Distance can really help to gain some perspective on life.

In the last month I have been making a more concerted effort to find a job. A friend of mine pointed out to me that if I actually made an effort and a plan, rather than planning to escape as I always did, maybe I would get where I wanted to.

Fair point.

I am not the most patient person when it comes to my goals. If I haven’t made it work in a month it starts feeling like failure. The panic sets in and I start looking at the international teacher posts on TES, or escort work.

I get desperate.

In comparison, I am far more functional in a foreign country alone, with limited funding and only the clothes in my back pack. After 10 years of travel and living abroad I have grown to have more faith in that version of myself.

The woman stuck in her parent’s house isn’t to be trusted and is a proven flight risk.

After the last four months I needed to get away. Recharge. Try again. I needed Brazil.

My days would start with the view of Mount Corcovado and coffee. I visited The Selaron Stairs, Christ the redeemer, Sugarloaf Mountain, and relaxed on Ipanema and Copacabana. In the evenings I would have conversations with friends, grab a drink, have a laugh and make the best of my time in town.

I was pretty proud of how well I had managed on my own, a feeling that I’d forgotten after months of rejection emails and depressing bank statements.

In my short time in Rio I visited Paraty and Ilha Grande. My Portañol (Spanish/Portuguese mash up)  was getting me through the day and I was able to have conversations where I would normally be taught how to pronounce things, (that r is a killer) or how to swear.

—————

» **TASK ITEM A**
In the exercise text, rewrite the part from "The woman stuck" to "how to swear.", putting "tea" in place of "coffee".
» **TASK ITEM B**
Which two places does the exercise text say were visited during the short time in Rio?
» **TASK ITEM C**
Please write the next part of the exercise text, picking up after its last sentence.

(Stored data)
—————

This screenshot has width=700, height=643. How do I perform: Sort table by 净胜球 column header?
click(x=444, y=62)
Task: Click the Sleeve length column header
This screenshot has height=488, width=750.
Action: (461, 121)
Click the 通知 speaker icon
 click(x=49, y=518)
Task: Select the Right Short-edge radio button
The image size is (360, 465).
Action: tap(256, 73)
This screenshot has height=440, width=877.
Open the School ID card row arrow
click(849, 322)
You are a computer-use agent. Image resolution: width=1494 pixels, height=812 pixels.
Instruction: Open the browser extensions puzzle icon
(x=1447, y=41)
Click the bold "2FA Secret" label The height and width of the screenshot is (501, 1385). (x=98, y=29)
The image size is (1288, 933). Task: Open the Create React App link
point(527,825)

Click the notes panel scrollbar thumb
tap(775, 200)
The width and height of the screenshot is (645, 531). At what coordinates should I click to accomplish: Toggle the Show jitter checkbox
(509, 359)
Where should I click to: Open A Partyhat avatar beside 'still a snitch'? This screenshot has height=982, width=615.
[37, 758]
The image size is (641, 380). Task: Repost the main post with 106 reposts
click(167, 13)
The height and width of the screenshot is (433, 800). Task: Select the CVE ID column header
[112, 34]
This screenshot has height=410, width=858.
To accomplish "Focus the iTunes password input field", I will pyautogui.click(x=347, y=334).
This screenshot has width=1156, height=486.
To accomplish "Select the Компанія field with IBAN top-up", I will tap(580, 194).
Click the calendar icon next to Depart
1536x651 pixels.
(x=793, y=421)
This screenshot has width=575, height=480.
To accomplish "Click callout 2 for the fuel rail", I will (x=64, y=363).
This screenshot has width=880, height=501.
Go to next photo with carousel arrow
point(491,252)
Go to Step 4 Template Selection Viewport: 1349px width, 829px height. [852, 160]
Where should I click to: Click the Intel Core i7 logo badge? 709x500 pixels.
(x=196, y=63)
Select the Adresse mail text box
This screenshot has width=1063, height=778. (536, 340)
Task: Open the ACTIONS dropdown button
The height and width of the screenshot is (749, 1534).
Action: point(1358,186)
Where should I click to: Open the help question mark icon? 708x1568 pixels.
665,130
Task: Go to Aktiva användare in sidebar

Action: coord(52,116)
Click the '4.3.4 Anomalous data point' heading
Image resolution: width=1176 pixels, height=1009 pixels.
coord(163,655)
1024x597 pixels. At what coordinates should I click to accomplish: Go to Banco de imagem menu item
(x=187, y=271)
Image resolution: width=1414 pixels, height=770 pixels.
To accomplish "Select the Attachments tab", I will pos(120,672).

—————

» **OUTPUT A**
The woman stuck in her parent’s house isn’t to be trusted and is a proven flight risk.

After the last four months I needed to get away. Recharge. Try again. I needed Brazil.

My days would start with the view of Mount Corcovado and tea. I visited The Selaron Stairs, Christ the redeemer, Sugarloaf Mountain, and relaxed on Ipanema and Copacabana. In the evenings I would have conversations with friends, grab a drink, have a laugh and make the best of my time in town.

I was pretty proud of how well I had managed on my own, a feeling that I’d forgotten after months of rejection emails and depressing bank statements.

In my short time in Rio I visited Paraty and Ilha Grande. My Portañol (Spanish/Portuguese mash up)  was getting me through the day and I was able to have conversations where I would normally be taught how to pronounce things, (that r is a killer) or how to swear.

» **OUTPUT B**
Paraty and Ilha Grande.

» **OUTPUT C**
Add to this the fact everyone in Rio seems to be a walking gym advert, and that they advocate for teeny bikinis and no tan lines, then you’ve got a city I can get on board with.

After talking to a few people, I found out that it might be possible to get a teaching job for the new year. So why not move there?

I’ve never had more reason to leave London. Everyone would understand if I gave up. If I went back to Mexico. If I went back to teaching. But things had changed and an escape plan, though great for the short term, would not get me where I needed to be.

On the way to the airport Nelson, my taxi driver, explained the meaning of the word saudade, a word unique to portuguese. He said it was the feeling of missing something you hadn’t felt or experienced in a long time. Like sadness and nostalgia, a longing for something that you didn’t have anymore. Though bittersweet it didn’t always have to be sad.

He then serenaded me with Girl from Ipanema before telling me all the beautiful girls lived in Rio, and I should come back.

I promised that I would when I had a job.